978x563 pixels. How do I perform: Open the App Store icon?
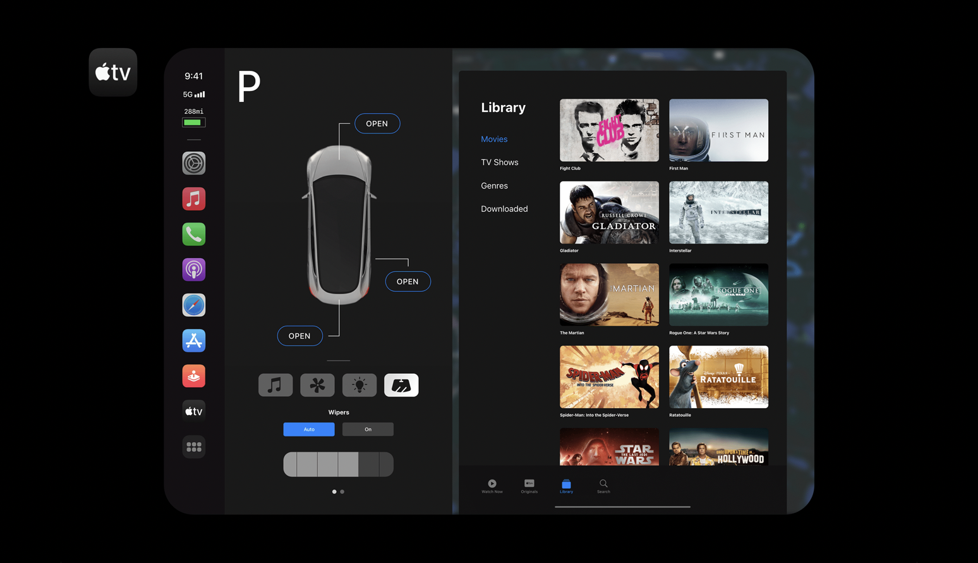[194, 340]
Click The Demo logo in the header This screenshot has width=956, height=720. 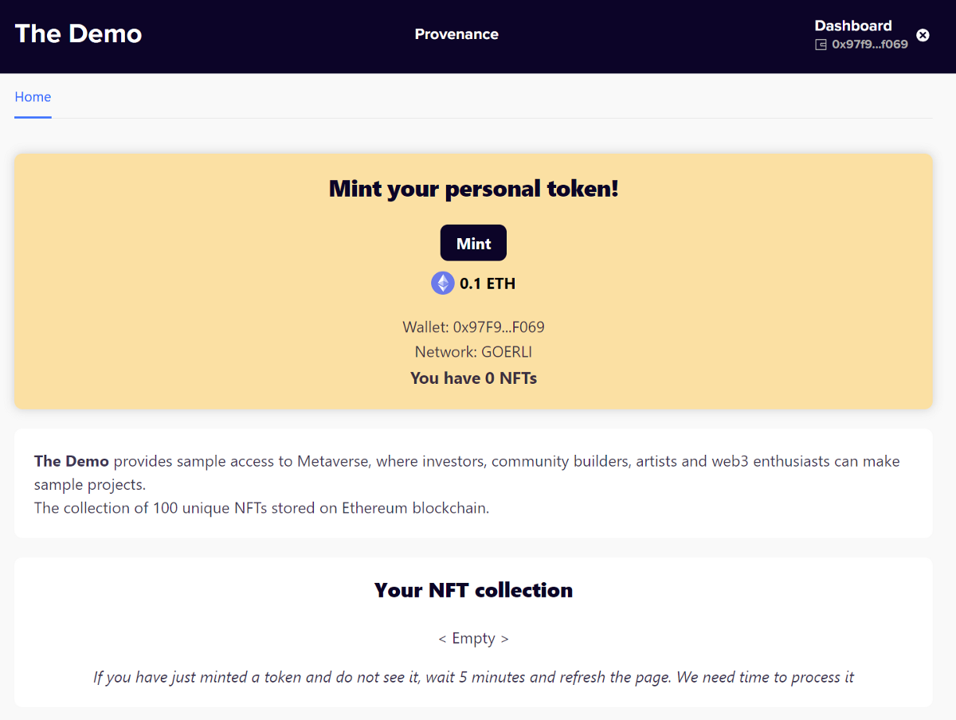pos(78,33)

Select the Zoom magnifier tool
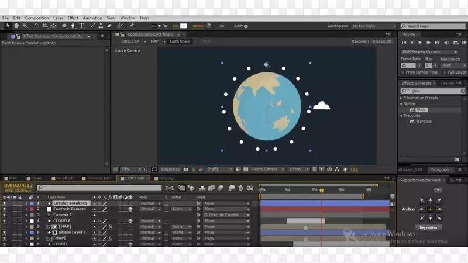coord(25,26)
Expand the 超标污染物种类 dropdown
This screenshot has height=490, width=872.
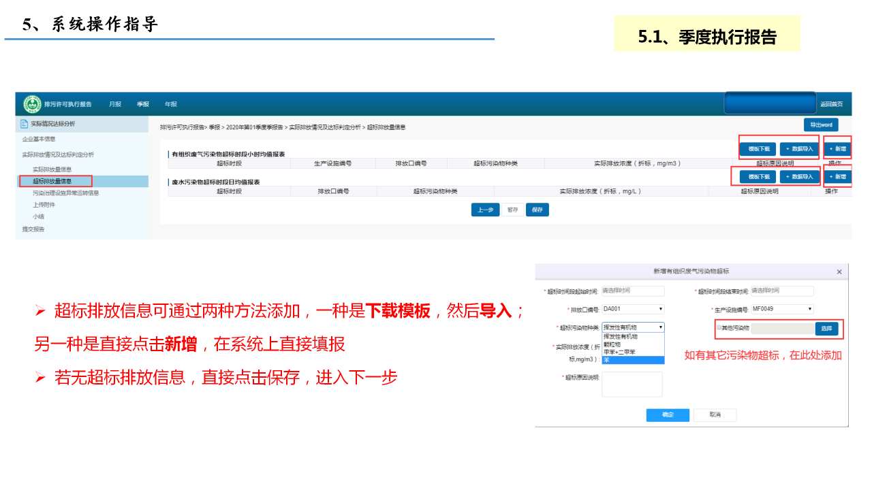click(632, 327)
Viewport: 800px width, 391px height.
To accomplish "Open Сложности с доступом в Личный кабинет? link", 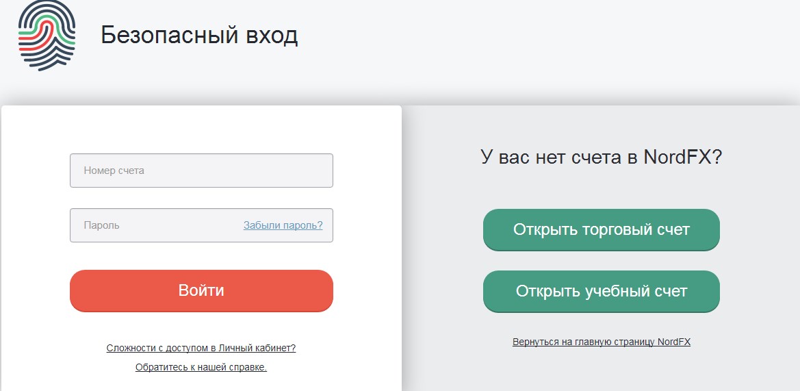I will pyautogui.click(x=201, y=348).
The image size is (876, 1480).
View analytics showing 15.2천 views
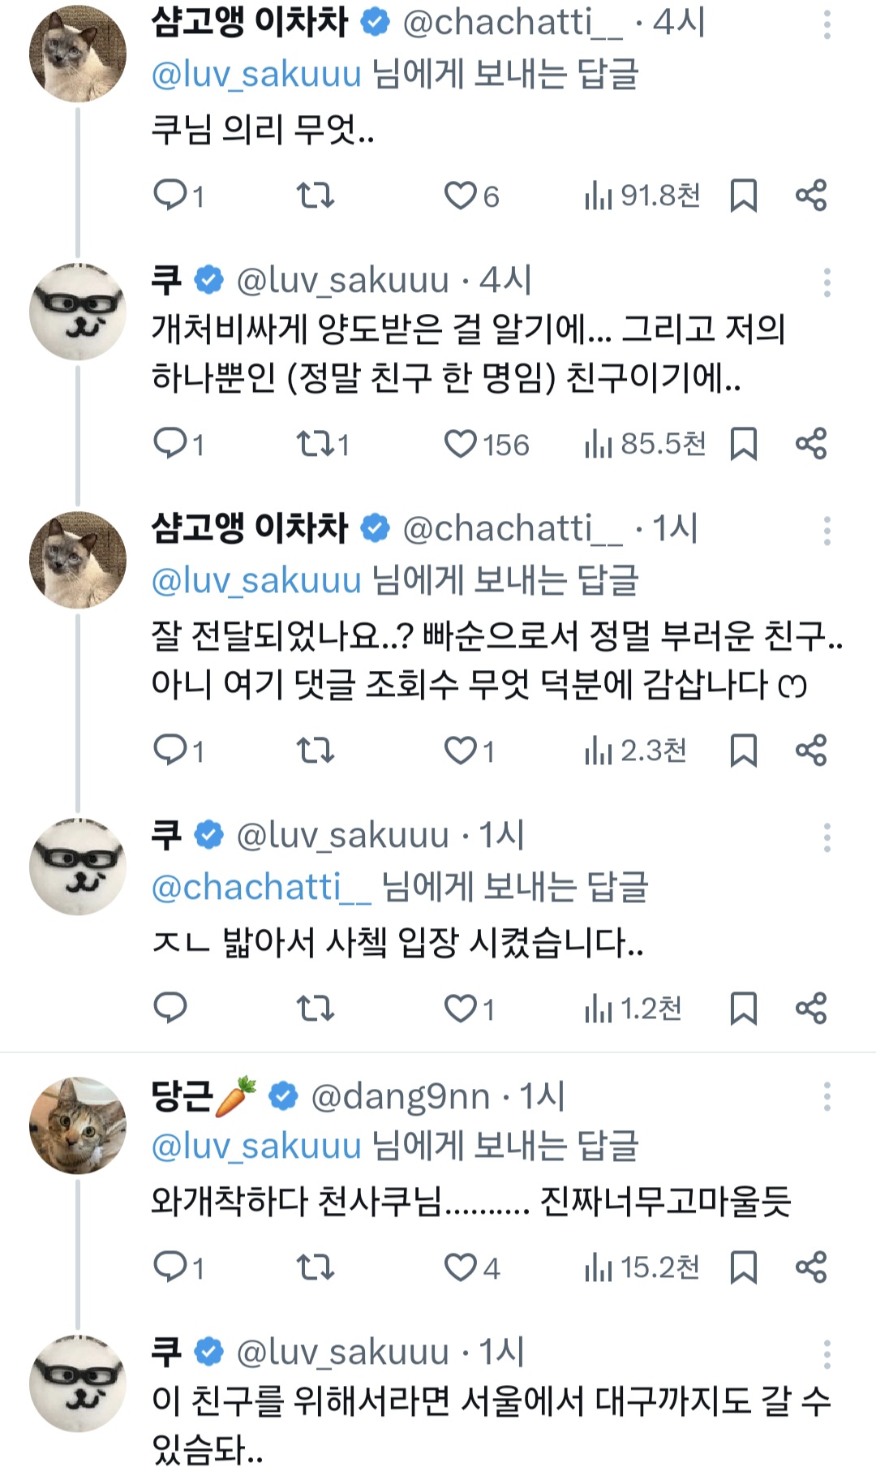pyautogui.click(x=642, y=1267)
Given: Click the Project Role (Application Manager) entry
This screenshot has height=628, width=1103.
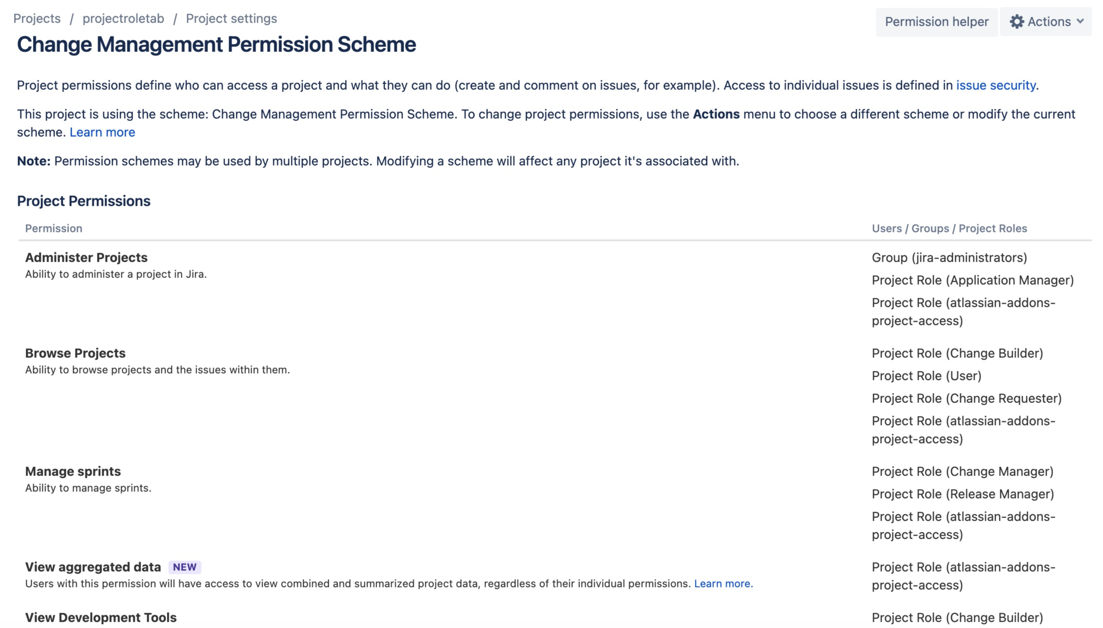Looking at the screenshot, I should (x=973, y=280).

- _WORK INSTRUCTIONS_
Each line from the one holding "The image size is (876, 1480)." to the end of the records above must be copied exactly; the pictures must not be copied.

- _EXERCISE RESPONSE_
The image size is (876, 1480).
View analytics showing 15.2천 views
pyautogui.click(x=642, y=1267)
Given: Click the Project Role (Application Manager) entry
This screenshot has height=628, width=1103.
Looking at the screenshot, I should (x=973, y=280).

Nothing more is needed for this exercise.